One line at a time, check the entries below for the word "field", and copy each line that has it.

Stored items from a collection:
>>

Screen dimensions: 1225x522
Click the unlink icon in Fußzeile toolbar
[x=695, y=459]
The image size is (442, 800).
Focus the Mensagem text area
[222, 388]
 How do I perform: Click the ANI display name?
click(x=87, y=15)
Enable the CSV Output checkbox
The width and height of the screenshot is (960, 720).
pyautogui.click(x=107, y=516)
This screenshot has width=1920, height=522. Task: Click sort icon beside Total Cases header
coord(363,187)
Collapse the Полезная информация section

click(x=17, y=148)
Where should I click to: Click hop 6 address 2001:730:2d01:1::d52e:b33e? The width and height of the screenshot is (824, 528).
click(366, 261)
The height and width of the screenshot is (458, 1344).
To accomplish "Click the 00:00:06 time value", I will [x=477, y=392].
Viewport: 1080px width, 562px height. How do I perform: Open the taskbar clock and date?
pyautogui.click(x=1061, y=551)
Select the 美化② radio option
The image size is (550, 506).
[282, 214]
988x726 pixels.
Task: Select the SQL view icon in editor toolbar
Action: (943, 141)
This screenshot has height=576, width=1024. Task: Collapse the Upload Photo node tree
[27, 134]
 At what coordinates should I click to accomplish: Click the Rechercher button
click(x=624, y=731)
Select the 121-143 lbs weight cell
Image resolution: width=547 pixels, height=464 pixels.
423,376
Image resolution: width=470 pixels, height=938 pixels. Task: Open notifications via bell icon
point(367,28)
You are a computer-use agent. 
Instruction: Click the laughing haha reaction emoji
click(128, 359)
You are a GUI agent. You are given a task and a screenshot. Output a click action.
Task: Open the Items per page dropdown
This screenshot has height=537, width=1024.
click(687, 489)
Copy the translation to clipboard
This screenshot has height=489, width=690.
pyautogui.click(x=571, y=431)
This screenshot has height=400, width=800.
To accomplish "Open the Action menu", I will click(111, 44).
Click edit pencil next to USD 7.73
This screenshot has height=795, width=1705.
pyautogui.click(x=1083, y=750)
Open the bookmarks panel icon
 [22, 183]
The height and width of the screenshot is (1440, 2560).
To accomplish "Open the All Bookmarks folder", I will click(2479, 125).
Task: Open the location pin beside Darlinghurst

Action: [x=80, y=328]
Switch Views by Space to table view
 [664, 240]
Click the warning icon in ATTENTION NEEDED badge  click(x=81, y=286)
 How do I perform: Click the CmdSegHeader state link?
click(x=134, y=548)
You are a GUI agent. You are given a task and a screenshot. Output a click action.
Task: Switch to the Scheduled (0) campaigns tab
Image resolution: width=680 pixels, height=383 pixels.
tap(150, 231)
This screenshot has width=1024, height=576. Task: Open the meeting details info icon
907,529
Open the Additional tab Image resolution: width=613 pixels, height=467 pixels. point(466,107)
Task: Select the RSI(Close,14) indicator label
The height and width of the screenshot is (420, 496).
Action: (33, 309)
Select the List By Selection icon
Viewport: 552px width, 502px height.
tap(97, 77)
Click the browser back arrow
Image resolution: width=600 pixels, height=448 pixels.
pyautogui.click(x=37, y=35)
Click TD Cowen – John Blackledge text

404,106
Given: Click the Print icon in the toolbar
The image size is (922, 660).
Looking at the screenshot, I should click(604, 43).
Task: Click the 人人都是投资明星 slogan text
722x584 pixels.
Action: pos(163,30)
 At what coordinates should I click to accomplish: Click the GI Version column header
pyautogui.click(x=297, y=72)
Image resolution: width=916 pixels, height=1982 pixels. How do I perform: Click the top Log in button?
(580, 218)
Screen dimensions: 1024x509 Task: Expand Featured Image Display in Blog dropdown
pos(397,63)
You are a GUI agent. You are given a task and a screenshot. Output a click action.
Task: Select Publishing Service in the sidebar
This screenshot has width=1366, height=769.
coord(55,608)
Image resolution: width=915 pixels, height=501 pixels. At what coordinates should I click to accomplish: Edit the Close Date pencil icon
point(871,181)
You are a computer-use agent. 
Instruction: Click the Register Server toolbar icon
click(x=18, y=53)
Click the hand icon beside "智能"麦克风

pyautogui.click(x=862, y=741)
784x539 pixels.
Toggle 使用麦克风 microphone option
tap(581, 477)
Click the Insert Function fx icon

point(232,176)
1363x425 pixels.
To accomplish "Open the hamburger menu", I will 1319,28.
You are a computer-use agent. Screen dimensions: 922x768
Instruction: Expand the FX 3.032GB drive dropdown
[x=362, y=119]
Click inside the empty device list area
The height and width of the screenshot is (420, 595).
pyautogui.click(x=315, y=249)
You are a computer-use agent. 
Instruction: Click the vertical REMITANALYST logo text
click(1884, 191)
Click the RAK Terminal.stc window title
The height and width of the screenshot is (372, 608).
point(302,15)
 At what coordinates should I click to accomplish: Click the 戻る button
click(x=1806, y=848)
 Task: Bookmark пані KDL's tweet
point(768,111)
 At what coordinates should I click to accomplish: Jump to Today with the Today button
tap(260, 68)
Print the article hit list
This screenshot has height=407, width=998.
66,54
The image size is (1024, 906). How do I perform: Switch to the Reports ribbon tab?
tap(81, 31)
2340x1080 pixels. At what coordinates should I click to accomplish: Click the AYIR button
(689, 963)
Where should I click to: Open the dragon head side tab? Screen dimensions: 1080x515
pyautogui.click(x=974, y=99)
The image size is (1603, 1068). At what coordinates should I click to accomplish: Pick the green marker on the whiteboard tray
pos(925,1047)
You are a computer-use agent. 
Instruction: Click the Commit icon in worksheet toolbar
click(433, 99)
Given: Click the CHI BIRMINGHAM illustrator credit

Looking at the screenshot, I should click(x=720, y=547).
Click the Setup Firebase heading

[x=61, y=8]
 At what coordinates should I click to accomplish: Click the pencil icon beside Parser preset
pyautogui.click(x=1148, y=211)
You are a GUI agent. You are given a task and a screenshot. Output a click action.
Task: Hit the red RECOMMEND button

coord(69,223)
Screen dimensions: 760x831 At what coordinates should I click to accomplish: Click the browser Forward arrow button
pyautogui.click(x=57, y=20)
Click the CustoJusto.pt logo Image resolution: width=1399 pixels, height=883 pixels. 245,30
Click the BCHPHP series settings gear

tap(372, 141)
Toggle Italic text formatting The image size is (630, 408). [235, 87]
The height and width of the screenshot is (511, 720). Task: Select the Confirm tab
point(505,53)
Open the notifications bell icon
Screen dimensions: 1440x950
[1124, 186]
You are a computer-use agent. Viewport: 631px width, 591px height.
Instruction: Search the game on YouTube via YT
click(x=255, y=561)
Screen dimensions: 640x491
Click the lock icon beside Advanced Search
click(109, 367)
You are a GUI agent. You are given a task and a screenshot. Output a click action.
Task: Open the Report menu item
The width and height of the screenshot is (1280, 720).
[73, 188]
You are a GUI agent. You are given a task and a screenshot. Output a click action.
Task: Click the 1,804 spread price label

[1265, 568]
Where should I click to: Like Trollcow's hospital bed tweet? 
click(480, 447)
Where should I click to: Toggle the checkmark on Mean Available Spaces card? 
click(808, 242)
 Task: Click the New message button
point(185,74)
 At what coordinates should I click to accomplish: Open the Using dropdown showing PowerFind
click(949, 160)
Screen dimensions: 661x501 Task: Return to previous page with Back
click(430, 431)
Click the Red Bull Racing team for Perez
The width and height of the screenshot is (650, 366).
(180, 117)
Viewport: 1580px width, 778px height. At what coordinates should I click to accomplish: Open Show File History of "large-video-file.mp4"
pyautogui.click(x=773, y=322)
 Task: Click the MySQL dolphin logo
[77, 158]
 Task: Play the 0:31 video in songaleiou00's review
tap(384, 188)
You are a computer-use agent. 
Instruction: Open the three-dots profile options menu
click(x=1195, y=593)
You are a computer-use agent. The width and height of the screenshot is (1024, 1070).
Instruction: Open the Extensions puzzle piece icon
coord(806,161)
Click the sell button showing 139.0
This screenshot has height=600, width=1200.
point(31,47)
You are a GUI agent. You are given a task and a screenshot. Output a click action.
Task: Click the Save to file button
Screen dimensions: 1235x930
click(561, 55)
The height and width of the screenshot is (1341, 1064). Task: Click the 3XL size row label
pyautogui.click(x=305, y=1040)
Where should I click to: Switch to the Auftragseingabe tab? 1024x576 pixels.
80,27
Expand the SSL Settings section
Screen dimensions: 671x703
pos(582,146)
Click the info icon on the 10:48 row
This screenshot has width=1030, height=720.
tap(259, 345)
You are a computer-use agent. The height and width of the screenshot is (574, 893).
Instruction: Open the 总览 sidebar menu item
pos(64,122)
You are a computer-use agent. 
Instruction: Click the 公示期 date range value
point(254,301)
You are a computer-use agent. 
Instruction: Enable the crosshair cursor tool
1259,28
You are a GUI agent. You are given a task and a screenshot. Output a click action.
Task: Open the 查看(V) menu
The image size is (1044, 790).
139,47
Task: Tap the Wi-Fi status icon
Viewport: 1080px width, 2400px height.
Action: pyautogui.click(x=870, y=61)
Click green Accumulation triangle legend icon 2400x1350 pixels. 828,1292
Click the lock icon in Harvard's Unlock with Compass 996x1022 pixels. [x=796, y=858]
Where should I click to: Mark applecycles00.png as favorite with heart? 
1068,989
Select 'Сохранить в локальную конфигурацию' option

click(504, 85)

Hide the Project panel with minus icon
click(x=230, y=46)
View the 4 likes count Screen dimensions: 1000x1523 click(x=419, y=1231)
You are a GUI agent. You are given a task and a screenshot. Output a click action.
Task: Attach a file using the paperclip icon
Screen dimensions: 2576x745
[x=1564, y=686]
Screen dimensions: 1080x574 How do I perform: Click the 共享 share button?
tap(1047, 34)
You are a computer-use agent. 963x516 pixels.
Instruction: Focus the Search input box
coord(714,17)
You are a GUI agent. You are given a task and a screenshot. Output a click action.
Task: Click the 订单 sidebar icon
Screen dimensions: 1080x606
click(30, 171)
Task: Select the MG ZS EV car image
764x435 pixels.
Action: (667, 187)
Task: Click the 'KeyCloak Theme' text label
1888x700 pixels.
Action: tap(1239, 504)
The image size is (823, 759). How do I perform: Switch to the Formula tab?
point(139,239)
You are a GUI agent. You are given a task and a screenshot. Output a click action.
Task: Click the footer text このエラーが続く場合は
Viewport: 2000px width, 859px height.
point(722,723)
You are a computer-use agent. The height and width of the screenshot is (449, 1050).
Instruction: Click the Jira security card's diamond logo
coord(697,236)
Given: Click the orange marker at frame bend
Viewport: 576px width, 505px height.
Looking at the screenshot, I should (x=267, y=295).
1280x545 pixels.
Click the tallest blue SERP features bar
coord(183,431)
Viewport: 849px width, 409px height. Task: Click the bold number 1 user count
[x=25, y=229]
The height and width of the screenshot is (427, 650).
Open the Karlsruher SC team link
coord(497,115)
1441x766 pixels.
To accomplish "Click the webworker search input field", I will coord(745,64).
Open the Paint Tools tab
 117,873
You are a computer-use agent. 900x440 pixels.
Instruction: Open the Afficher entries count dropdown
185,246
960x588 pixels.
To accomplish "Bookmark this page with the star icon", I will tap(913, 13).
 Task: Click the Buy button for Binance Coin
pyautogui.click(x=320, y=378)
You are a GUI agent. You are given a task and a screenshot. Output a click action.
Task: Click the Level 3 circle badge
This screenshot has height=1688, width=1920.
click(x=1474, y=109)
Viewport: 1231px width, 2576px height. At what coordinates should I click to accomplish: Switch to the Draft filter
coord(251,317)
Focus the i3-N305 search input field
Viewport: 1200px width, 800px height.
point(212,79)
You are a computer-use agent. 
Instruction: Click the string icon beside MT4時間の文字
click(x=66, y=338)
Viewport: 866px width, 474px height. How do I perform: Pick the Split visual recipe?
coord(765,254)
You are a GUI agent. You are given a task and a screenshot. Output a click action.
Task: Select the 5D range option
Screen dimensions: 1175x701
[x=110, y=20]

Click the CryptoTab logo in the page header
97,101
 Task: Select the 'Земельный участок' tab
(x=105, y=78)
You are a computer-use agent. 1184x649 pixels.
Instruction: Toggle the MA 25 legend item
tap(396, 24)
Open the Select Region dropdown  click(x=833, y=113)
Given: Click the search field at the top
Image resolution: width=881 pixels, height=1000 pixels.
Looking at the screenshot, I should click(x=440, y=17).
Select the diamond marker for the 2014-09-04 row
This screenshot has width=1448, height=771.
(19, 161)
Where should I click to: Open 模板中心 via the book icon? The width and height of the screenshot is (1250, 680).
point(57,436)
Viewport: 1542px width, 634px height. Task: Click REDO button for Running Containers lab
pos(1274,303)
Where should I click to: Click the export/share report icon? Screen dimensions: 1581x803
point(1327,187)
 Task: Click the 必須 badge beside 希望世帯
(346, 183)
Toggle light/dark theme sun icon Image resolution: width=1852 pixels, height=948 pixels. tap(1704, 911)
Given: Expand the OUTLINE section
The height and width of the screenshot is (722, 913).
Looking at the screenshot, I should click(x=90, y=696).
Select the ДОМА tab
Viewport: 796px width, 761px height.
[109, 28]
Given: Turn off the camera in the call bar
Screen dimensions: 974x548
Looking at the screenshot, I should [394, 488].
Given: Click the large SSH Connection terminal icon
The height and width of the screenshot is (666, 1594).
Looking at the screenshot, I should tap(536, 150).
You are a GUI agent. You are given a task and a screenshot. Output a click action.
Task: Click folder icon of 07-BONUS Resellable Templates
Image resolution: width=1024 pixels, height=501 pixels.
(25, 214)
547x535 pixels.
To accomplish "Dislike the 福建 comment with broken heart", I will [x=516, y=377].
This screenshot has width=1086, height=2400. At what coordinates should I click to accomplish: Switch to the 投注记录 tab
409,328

<<

EXERCISE RESULT →
To accomplish "Click the webworker search input field", I will coord(745,64).
Focus the i3-N305 search input field
Given: Click the search field at the top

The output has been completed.